• WHAT IS REQUIRED
Print all of the records below word for word, changing nothing.

• MATERIALS PROVIDED

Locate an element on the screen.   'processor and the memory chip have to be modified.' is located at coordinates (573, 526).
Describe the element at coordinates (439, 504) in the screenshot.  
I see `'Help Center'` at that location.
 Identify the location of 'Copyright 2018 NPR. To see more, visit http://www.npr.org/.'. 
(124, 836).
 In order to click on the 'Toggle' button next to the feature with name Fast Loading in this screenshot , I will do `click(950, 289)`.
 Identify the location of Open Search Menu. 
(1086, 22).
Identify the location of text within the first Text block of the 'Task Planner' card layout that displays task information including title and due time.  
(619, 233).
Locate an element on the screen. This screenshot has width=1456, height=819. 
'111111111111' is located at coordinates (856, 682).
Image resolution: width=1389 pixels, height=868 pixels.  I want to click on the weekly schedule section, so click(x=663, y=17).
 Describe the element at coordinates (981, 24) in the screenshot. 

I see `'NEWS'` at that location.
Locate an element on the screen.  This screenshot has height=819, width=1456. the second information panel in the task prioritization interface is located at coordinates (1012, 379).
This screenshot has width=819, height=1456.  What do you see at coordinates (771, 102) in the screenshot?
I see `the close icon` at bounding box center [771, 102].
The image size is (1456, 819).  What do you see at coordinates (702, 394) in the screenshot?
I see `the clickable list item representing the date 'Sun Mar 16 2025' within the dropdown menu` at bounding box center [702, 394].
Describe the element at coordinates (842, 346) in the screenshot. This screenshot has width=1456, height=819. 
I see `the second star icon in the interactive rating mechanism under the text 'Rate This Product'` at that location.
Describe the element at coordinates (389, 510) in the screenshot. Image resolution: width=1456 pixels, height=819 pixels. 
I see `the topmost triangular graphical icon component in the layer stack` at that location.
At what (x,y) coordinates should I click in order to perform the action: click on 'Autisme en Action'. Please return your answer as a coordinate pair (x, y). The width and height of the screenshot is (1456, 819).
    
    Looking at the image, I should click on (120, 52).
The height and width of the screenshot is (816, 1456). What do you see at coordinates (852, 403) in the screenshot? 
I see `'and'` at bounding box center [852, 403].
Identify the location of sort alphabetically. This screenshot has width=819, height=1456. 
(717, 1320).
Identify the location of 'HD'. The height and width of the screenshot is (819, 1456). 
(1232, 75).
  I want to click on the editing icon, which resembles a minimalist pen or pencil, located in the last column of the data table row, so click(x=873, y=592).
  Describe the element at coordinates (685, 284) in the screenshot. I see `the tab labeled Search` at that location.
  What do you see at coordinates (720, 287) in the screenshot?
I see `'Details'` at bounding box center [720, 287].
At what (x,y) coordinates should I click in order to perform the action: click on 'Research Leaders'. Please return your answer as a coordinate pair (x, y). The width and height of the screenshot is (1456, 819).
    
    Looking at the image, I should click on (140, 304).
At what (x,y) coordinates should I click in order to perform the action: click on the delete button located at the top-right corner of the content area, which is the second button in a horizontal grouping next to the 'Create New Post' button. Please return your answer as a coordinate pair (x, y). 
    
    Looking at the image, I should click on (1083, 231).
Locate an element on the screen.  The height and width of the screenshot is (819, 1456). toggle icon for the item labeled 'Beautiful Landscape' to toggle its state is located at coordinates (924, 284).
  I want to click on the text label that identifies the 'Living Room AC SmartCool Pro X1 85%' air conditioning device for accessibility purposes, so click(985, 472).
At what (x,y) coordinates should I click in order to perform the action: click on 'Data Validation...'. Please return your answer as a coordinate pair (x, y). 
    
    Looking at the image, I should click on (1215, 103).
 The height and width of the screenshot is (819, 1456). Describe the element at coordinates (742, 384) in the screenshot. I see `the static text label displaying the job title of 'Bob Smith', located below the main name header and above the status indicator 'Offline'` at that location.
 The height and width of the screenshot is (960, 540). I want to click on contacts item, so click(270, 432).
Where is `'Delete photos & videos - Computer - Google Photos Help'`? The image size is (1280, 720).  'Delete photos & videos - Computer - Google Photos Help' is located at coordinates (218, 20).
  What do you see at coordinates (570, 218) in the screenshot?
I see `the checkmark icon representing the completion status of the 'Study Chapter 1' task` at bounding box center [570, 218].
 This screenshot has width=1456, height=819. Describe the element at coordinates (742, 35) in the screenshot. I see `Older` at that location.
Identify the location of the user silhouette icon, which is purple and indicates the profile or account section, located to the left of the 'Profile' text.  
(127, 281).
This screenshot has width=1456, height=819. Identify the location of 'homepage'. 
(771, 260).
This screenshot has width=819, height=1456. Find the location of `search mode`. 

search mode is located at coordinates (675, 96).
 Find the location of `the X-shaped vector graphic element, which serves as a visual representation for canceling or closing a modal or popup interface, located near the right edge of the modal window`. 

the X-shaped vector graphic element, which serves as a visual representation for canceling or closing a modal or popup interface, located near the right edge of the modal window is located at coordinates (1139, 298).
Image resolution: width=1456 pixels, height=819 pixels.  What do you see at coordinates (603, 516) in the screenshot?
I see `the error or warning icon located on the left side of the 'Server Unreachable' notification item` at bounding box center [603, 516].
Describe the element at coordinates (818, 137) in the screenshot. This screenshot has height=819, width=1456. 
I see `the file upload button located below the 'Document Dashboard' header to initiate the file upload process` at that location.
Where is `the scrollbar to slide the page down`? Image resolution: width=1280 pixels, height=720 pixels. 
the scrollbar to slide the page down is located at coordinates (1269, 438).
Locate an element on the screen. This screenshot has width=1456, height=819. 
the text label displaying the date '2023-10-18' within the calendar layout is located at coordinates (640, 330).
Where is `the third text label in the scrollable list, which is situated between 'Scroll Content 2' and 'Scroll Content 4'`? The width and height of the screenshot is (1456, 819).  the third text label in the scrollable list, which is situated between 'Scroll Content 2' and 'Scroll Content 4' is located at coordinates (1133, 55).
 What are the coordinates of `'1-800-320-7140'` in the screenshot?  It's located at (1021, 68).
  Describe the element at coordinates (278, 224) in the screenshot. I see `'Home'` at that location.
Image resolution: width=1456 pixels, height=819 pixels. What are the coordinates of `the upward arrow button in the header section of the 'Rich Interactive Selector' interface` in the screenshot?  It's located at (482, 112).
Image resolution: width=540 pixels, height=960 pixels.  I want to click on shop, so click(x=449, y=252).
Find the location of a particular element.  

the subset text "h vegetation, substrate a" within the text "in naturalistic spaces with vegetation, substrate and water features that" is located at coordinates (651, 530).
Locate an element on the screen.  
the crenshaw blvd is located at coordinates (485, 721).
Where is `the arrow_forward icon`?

• FINAL ANSWER
Locate an element on the screen.   'processor and the memory chip have to be modified.' is located at coordinates (573, 526).
Describe the element at coordinates (439, 504) in the screenshot.  
I see `'Help Center'` at that location.
 Identify the location of 'Copyright 2018 NPR. To see more, visit http://www.npr.org/.'. 
(124, 836).
 In order to click on the 'Toggle' button next to the feature with name Fast Loading in this screenshot , I will do `click(950, 289)`.
 Identify the location of Open Search Menu. 
(1086, 22).
Identify the location of text within the first Text block of the 'Task Planner' card layout that displays task information including title and due time.  
(619, 233).
Locate an element on the screen. This screenshot has width=1456, height=819. 
'111111111111' is located at coordinates (856, 682).
Image resolution: width=1389 pixels, height=868 pixels.  I want to click on the weekly schedule section, so click(x=663, y=17).
 Describe the element at coordinates (981, 24) in the screenshot. 

I see `'NEWS'` at that location.
Locate an element on the screen.  This screenshot has height=819, width=1456. the second information panel in the task prioritization interface is located at coordinates (1012, 379).
This screenshot has width=819, height=1456.  What do you see at coordinates (771, 102) in the screenshot?
I see `the close icon` at bounding box center [771, 102].
The image size is (1456, 819).  What do you see at coordinates (702, 394) in the screenshot?
I see `the clickable list item representing the date 'Sun Mar 16 2025' within the dropdown menu` at bounding box center [702, 394].
Describe the element at coordinates (842, 346) in the screenshot. This screenshot has width=1456, height=819. 
I see `the second star icon in the interactive rating mechanism under the text 'Rate This Product'` at that location.
Describe the element at coordinates (389, 510) in the screenshot. Image resolution: width=1456 pixels, height=819 pixels. 
I see `the topmost triangular graphical icon component in the layer stack` at that location.
At what (x,y) coordinates should I click in order to perform the action: click on 'Autisme en Action'. Please return your answer as a coordinate pair (x, y). The width and height of the screenshot is (1456, 819).
    
    Looking at the image, I should click on (120, 52).
The height and width of the screenshot is (816, 1456). What do you see at coordinates (852, 403) in the screenshot? 
I see `'and'` at bounding box center [852, 403].
Identify the location of sort alphabetically. This screenshot has width=819, height=1456. 
(717, 1320).
Identify the location of 'HD'. The height and width of the screenshot is (819, 1456). 
(1232, 75).
  I want to click on the editing icon, which resembles a minimalist pen or pencil, located in the last column of the data table row, so click(x=873, y=592).
  Describe the element at coordinates (685, 284) in the screenshot. I see `the tab labeled Search` at that location.
  What do you see at coordinates (720, 287) in the screenshot?
I see `'Details'` at bounding box center [720, 287].
At what (x,y) coordinates should I click in order to perform the action: click on 'Research Leaders'. Please return your answer as a coordinate pair (x, y). The width and height of the screenshot is (1456, 819).
    
    Looking at the image, I should click on (140, 304).
At what (x,y) coordinates should I click in order to perform the action: click on the delete button located at the top-right corner of the content area, which is the second button in a horizontal grouping next to the 'Create New Post' button. Please return your answer as a coordinate pair (x, y). 
    
    Looking at the image, I should click on (1083, 231).
Locate an element on the screen.  The height and width of the screenshot is (819, 1456). toggle icon for the item labeled 'Beautiful Landscape' to toggle its state is located at coordinates (924, 284).
  I want to click on the text label that identifies the 'Living Room AC SmartCool Pro X1 85%' air conditioning device for accessibility purposes, so click(985, 472).
At what (x,y) coordinates should I click in order to perform the action: click on 'Data Validation...'. Please return your answer as a coordinate pair (x, y). 
    
    Looking at the image, I should click on (1215, 103).
 The height and width of the screenshot is (819, 1456). Describe the element at coordinates (742, 384) in the screenshot. I see `the static text label displaying the job title of 'Bob Smith', located below the main name header and above the status indicator 'Offline'` at that location.
 The height and width of the screenshot is (960, 540). I want to click on contacts item, so click(270, 432).
Where is `'Delete photos & videos - Computer - Google Photos Help'`? The image size is (1280, 720).  'Delete photos & videos - Computer - Google Photos Help' is located at coordinates (218, 20).
  What do you see at coordinates (570, 218) in the screenshot?
I see `the checkmark icon representing the completion status of the 'Study Chapter 1' task` at bounding box center [570, 218].
 This screenshot has width=1456, height=819. Describe the element at coordinates (742, 35) in the screenshot. I see `Older` at that location.
Identify the location of the user silhouette icon, which is purple and indicates the profile or account section, located to the left of the 'Profile' text.  
(127, 281).
This screenshot has width=1456, height=819. Identify the location of 'homepage'. 
(771, 260).
This screenshot has width=819, height=1456. Find the location of `search mode`. 

search mode is located at coordinates (675, 96).
 Find the location of `the X-shaped vector graphic element, which serves as a visual representation for canceling or closing a modal or popup interface, located near the right edge of the modal window`. 

the X-shaped vector graphic element, which serves as a visual representation for canceling or closing a modal or popup interface, located near the right edge of the modal window is located at coordinates (1139, 298).
Image resolution: width=1456 pixels, height=819 pixels.  What do you see at coordinates (603, 516) in the screenshot?
I see `the error or warning icon located on the left side of the 'Server Unreachable' notification item` at bounding box center [603, 516].
Describe the element at coordinates (818, 137) in the screenshot. This screenshot has height=819, width=1456. 
I see `the file upload button located below the 'Document Dashboard' header to initiate the file upload process` at that location.
Where is `the scrollbar to slide the page down`? Image resolution: width=1280 pixels, height=720 pixels. 
the scrollbar to slide the page down is located at coordinates (1269, 438).
Locate an element on the screen. This screenshot has width=1456, height=819. 
the text label displaying the date '2023-10-18' within the calendar layout is located at coordinates (640, 330).
Where is `the third text label in the scrollable list, which is situated between 'Scroll Content 2' and 'Scroll Content 4'`? The width and height of the screenshot is (1456, 819).  the third text label in the scrollable list, which is situated between 'Scroll Content 2' and 'Scroll Content 4' is located at coordinates (1133, 55).
 What are the coordinates of `'1-800-320-7140'` in the screenshot?  It's located at (1021, 68).
  Describe the element at coordinates (278, 224) in the screenshot. I see `'Home'` at that location.
Image resolution: width=1456 pixels, height=819 pixels. What are the coordinates of `the upward arrow button in the header section of the 'Rich Interactive Selector' interface` in the screenshot?  It's located at (482, 112).
Image resolution: width=540 pixels, height=960 pixels.  I want to click on shop, so click(x=449, y=252).
Find the location of a particular element.  

the subset text "h vegetation, substrate a" within the text "in naturalistic spaces with vegetation, substrate and water features that" is located at coordinates (651, 530).
Locate an element on the screen.  
the crenshaw blvd is located at coordinates (485, 721).
Where is `the arrow_forward icon`?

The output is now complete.